-- Excerpted records follows --

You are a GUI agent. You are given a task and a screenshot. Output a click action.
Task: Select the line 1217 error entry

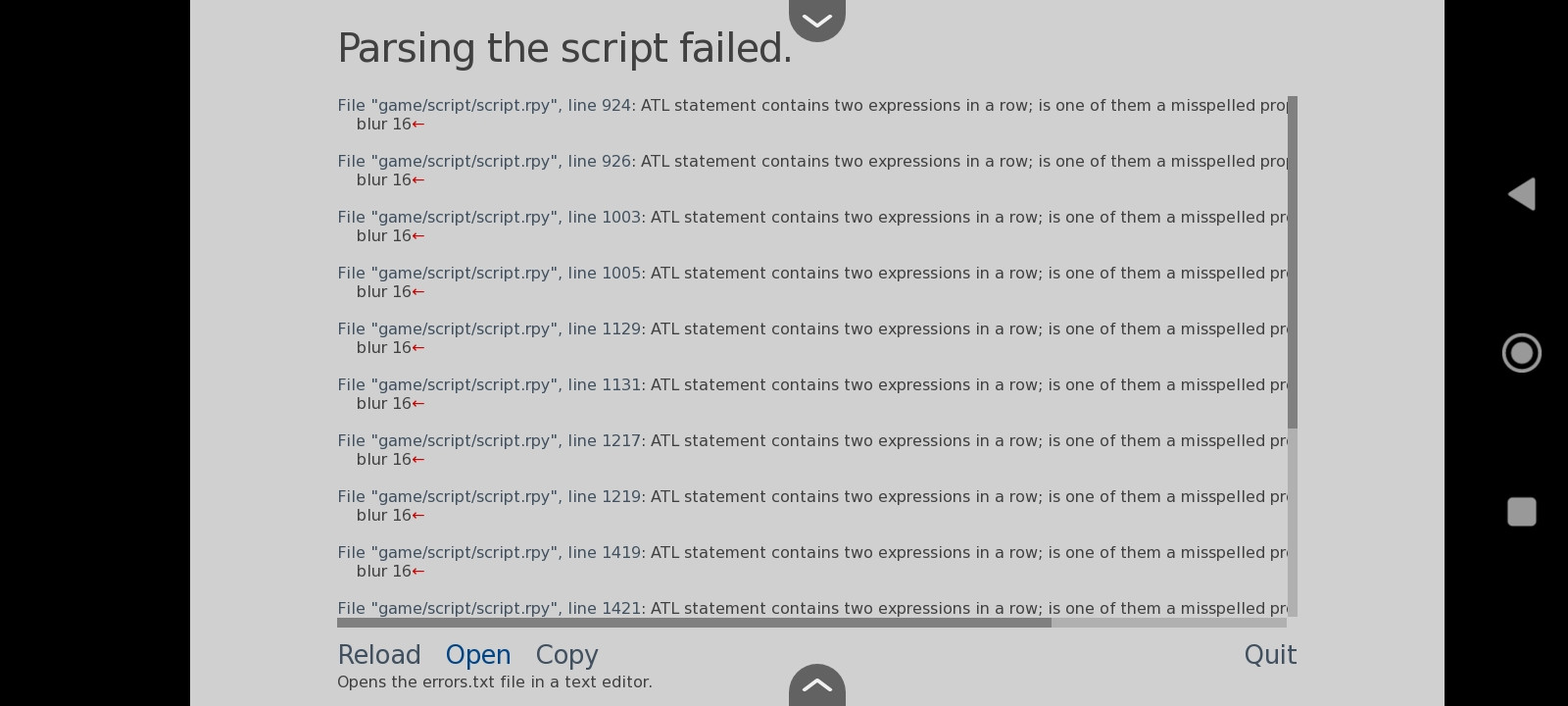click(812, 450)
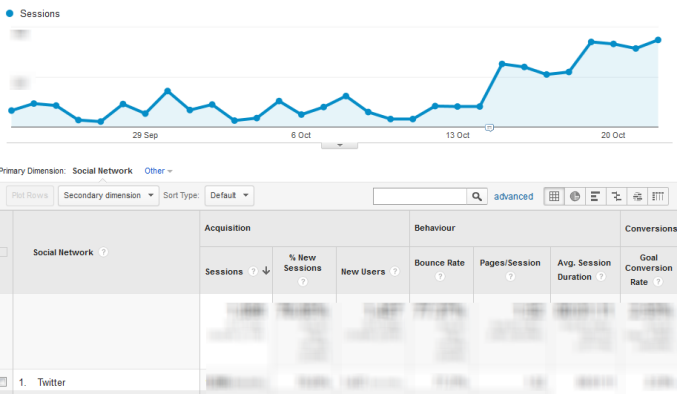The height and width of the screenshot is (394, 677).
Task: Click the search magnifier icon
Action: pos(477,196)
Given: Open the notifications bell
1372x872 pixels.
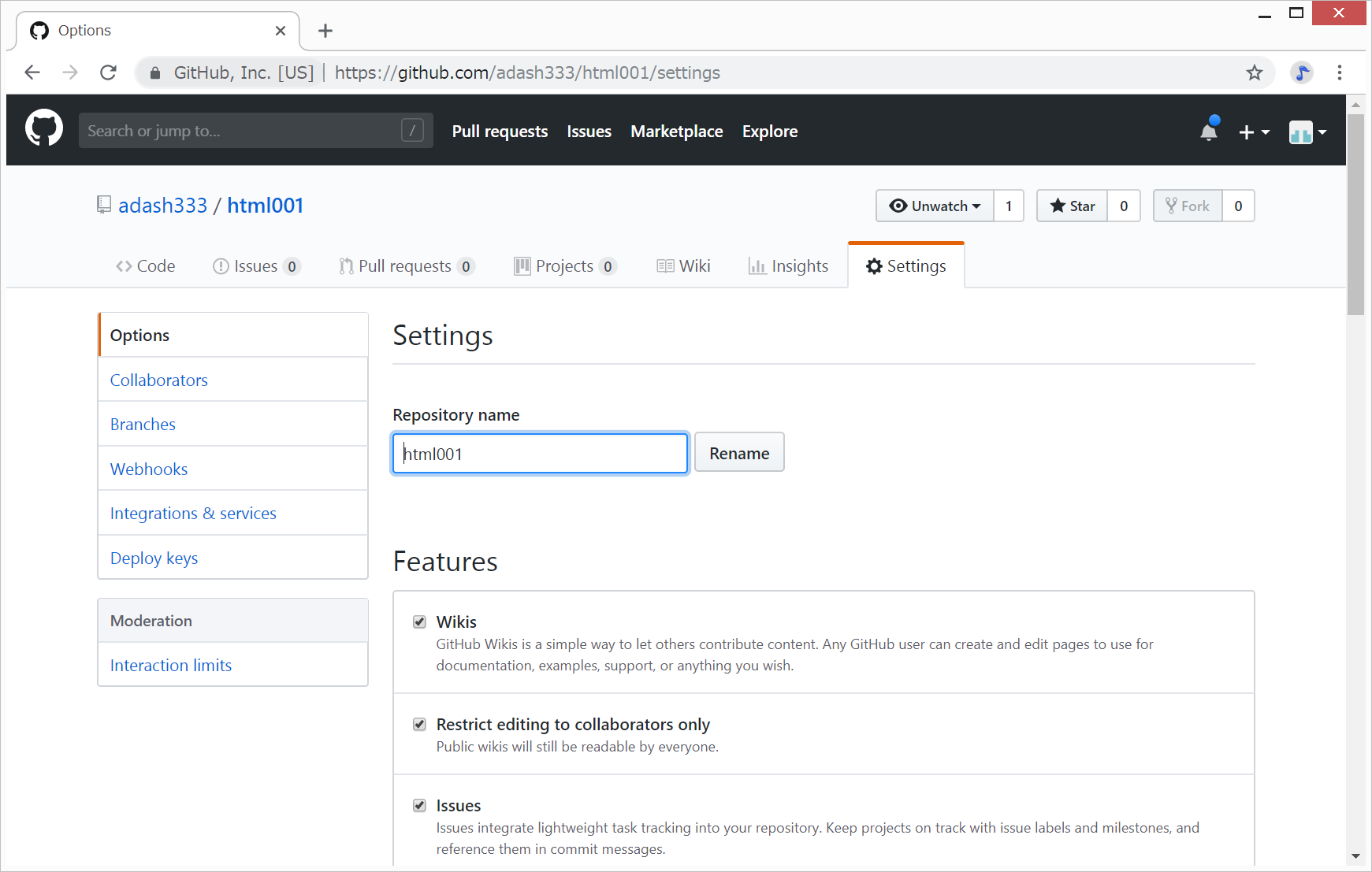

-- Excerpted records concluded --

Problem
Do not include pictures. Copy only the lines running from the line with "Task: Select the line 1217 error entry" through the last line of the records, exactly as they appear.

Solution
Task: Select the line 1217 error entry

click(812, 450)
The height and width of the screenshot is (394, 677).
Task: Click the search magnifier icon
Action: pos(477,196)
Given: Open the notifications bell
1372x872 pixels.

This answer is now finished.